A proposed change to Chrome would neuter content blockers:
While we’re still waiting for a Chromium-powered version of Microsoft Edge to materialize, we do know that it is intended that the browser will end up supporting Chrome extensions. However, according to a draft of the Chrome Extension Manifest V3 implementation, it appears that there could be some bad news for content blocking solutions designed for the browser.

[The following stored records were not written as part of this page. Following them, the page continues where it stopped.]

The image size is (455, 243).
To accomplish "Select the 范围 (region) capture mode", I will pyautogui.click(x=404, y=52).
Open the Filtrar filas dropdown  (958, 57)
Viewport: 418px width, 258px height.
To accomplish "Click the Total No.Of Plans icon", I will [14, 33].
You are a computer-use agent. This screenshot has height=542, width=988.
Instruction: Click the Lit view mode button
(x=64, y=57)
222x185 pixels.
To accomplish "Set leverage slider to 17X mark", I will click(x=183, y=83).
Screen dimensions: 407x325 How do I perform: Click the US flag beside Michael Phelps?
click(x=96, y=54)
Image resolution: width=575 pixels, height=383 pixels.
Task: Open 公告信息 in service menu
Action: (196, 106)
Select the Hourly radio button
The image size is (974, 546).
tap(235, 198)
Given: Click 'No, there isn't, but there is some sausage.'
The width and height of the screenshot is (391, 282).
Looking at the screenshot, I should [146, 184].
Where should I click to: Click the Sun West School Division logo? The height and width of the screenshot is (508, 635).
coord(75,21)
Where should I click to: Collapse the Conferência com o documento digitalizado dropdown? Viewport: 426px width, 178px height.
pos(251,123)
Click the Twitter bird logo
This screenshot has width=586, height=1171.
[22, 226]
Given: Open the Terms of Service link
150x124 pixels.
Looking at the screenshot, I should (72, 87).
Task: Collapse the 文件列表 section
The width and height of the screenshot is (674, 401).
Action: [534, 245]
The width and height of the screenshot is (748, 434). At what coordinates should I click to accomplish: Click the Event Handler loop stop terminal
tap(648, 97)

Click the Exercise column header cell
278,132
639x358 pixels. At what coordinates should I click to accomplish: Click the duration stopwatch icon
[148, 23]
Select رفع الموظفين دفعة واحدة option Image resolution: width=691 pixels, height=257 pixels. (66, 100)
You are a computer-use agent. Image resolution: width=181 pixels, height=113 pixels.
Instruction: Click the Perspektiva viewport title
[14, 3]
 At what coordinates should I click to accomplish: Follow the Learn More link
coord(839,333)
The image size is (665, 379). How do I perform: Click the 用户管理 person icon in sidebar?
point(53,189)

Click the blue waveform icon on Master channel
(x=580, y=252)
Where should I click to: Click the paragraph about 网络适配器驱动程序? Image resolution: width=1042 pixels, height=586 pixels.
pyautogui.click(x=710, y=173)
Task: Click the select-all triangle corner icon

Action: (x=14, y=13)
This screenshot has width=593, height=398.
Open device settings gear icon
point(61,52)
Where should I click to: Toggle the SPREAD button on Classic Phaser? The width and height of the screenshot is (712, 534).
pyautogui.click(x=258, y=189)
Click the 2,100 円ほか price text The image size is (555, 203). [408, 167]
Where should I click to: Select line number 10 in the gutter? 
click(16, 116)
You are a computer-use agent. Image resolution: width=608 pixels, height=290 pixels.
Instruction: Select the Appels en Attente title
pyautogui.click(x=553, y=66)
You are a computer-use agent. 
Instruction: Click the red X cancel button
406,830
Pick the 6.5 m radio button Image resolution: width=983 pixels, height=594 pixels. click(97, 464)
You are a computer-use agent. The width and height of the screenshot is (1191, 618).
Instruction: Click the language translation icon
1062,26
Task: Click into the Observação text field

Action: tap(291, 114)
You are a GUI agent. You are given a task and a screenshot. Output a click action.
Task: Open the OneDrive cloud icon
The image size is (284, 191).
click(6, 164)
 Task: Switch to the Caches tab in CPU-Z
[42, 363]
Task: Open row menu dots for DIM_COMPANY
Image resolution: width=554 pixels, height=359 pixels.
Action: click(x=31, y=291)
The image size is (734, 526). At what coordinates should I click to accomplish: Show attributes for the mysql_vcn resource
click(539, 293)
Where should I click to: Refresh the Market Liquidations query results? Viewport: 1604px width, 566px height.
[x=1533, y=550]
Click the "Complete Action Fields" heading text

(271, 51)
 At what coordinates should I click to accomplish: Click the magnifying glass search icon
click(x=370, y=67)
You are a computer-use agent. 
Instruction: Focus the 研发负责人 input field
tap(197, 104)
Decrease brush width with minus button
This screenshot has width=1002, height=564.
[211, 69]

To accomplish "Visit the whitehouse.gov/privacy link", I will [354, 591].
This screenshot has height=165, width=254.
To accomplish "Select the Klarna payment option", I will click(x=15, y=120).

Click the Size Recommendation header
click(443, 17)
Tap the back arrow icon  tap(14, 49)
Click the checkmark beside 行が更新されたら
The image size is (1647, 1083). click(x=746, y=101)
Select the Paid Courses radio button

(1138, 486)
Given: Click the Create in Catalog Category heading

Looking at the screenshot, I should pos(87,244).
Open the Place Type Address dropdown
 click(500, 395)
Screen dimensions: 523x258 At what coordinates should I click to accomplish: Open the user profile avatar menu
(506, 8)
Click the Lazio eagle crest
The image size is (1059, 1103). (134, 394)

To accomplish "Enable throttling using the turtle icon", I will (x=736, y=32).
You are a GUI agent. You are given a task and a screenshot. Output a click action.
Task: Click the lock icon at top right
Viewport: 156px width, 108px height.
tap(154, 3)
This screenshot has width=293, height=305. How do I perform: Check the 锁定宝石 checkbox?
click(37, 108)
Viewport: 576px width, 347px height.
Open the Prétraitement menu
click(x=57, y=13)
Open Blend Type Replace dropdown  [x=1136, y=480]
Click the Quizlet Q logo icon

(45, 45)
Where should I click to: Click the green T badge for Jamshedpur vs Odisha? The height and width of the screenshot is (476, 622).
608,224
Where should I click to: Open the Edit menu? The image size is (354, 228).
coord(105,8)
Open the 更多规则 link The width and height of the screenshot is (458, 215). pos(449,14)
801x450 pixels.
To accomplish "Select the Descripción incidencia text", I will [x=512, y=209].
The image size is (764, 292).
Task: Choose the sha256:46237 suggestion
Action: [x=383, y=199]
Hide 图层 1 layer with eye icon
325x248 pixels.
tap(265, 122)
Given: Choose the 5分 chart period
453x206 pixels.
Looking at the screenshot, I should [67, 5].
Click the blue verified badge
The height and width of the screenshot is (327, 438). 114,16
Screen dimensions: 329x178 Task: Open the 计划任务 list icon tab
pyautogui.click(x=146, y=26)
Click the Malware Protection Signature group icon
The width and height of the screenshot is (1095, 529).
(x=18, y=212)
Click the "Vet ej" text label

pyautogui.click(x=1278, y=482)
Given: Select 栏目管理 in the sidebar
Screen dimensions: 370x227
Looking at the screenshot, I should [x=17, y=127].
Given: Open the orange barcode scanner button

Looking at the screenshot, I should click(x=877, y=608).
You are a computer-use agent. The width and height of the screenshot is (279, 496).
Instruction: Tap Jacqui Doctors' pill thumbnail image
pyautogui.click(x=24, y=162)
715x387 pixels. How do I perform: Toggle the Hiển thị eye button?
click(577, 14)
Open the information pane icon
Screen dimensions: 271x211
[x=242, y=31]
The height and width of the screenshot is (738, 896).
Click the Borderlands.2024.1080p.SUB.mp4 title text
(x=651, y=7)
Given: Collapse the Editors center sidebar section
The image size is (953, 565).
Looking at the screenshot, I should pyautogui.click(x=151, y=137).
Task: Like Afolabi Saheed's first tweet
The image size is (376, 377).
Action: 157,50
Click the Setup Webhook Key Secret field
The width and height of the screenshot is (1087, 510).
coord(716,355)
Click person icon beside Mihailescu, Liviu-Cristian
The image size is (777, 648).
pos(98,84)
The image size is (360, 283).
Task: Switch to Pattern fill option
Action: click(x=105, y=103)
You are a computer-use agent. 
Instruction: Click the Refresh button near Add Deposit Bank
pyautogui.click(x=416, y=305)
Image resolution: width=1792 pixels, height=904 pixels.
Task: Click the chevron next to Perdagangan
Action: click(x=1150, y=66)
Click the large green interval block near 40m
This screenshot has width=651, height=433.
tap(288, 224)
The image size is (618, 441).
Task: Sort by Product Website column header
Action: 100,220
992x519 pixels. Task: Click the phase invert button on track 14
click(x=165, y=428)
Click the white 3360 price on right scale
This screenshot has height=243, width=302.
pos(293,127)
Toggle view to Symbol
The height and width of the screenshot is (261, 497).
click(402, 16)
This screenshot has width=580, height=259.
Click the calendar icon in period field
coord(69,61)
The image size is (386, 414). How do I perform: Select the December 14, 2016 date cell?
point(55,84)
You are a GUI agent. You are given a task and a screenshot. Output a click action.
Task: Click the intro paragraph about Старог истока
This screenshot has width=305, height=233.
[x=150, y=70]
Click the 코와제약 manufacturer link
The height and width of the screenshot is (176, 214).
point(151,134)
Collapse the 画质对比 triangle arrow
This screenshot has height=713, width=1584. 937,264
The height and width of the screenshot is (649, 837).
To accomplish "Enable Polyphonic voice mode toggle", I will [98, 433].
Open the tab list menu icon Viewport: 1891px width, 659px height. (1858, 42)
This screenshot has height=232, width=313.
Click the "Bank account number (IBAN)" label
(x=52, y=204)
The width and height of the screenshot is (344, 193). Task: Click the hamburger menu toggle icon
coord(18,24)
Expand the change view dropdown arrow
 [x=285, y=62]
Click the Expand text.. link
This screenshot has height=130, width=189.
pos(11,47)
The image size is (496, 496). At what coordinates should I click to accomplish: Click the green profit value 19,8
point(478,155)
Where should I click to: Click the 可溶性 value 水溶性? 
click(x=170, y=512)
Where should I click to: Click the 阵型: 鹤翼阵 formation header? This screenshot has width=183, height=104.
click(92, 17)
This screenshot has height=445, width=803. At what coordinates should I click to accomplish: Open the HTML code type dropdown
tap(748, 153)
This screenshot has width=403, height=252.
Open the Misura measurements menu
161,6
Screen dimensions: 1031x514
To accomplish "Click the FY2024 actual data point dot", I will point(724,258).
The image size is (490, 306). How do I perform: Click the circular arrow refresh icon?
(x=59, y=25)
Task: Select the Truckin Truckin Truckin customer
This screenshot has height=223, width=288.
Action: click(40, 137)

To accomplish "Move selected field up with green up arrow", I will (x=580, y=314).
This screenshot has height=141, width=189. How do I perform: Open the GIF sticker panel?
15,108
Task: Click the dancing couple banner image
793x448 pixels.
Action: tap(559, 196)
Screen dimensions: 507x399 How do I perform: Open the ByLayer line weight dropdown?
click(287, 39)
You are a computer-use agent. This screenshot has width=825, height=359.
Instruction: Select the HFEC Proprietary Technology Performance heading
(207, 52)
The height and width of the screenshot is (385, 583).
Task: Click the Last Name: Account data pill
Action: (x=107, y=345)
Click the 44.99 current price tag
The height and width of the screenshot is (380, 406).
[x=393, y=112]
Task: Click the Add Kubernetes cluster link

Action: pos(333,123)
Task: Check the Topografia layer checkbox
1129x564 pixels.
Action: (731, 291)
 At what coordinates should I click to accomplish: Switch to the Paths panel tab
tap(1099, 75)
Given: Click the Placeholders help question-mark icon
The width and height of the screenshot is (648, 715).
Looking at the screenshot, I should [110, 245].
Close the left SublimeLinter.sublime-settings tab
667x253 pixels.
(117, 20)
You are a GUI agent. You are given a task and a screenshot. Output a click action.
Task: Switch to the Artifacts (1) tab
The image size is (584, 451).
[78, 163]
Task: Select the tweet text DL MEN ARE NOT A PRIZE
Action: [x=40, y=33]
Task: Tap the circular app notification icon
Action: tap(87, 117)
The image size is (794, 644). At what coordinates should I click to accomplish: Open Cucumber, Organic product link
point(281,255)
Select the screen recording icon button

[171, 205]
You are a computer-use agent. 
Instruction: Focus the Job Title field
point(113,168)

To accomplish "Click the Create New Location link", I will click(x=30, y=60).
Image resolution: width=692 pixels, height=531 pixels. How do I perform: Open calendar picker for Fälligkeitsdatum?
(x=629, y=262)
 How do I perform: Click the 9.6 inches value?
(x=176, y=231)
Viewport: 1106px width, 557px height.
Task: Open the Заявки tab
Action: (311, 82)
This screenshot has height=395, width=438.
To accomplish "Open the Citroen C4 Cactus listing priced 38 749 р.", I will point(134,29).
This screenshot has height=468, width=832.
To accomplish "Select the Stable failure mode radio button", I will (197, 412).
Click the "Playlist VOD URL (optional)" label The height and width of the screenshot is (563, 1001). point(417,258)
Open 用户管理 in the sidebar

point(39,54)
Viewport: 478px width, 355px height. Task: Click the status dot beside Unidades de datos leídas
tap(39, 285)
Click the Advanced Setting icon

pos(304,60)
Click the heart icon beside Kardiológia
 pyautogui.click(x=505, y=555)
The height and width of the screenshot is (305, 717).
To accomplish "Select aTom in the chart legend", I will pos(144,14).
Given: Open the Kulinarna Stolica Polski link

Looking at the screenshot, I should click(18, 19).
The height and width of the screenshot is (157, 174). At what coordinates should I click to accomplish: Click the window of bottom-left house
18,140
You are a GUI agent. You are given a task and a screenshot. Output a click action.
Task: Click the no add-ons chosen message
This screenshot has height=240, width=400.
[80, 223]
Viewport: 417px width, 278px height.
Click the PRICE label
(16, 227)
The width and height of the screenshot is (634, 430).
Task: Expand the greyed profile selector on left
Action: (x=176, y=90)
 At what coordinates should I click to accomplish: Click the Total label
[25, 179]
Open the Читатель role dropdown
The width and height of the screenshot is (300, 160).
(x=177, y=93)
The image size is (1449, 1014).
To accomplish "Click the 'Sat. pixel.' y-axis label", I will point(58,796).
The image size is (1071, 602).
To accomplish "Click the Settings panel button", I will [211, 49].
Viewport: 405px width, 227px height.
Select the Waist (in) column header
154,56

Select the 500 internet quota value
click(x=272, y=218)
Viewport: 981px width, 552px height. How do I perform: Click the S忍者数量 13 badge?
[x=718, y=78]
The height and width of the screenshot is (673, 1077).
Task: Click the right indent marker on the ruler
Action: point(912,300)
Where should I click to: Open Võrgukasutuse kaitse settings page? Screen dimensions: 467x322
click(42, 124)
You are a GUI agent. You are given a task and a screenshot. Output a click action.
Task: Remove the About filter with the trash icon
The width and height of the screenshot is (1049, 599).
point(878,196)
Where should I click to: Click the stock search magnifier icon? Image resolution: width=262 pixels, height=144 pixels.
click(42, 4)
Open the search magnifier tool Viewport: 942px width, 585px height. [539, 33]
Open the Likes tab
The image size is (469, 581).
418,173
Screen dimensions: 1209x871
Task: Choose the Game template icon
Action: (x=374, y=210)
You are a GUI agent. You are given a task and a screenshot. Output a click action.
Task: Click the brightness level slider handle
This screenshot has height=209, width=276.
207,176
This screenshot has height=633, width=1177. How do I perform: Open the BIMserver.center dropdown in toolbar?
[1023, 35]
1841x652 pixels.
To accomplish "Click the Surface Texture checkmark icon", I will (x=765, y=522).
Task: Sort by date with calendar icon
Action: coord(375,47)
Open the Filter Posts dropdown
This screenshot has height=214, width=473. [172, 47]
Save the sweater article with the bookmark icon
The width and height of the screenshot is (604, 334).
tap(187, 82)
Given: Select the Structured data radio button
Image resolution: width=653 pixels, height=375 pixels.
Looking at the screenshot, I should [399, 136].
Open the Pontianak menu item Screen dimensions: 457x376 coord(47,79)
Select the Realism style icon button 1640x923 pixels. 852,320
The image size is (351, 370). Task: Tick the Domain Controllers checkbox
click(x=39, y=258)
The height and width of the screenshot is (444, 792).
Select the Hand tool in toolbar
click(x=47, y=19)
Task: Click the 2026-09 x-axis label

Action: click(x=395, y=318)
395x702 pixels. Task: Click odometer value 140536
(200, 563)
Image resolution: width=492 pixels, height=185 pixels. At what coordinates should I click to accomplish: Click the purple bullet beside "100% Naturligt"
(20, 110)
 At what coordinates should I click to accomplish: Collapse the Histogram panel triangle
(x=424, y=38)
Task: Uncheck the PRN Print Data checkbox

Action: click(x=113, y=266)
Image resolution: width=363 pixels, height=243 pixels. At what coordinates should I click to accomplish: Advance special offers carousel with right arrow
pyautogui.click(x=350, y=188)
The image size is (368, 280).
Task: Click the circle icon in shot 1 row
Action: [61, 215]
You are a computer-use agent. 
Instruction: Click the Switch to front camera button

According to the draft, use of the webRequest API currently used by content blockers “will be discouraged (and likely limited) in its blocking form” while a non-blocking implementation would allow nothing more than observation of network activity. Instead, developers will have access to the new declearativeNetRequest API. However, the proposal has drawn the ire from content blocker heavyweights such as Raymond Hill, best known as the author of uBlock Origin and uMatrix.
This clearly feels like a slippery slope where eventually all forms of content blocking will be either made impossible or very limited. Google is an advertising company, after all, and content blockers must in some way influence the company’s bottom line.
Luckily, there’s always Firefox.
I personally left Chrome the moment Google banned Video DownloadHelper for Chrome from downloading YouTube videos. I mean, if Google think it’s OK to use their status as a browser vendor to advance an unrelated agenda, why would I want their browser?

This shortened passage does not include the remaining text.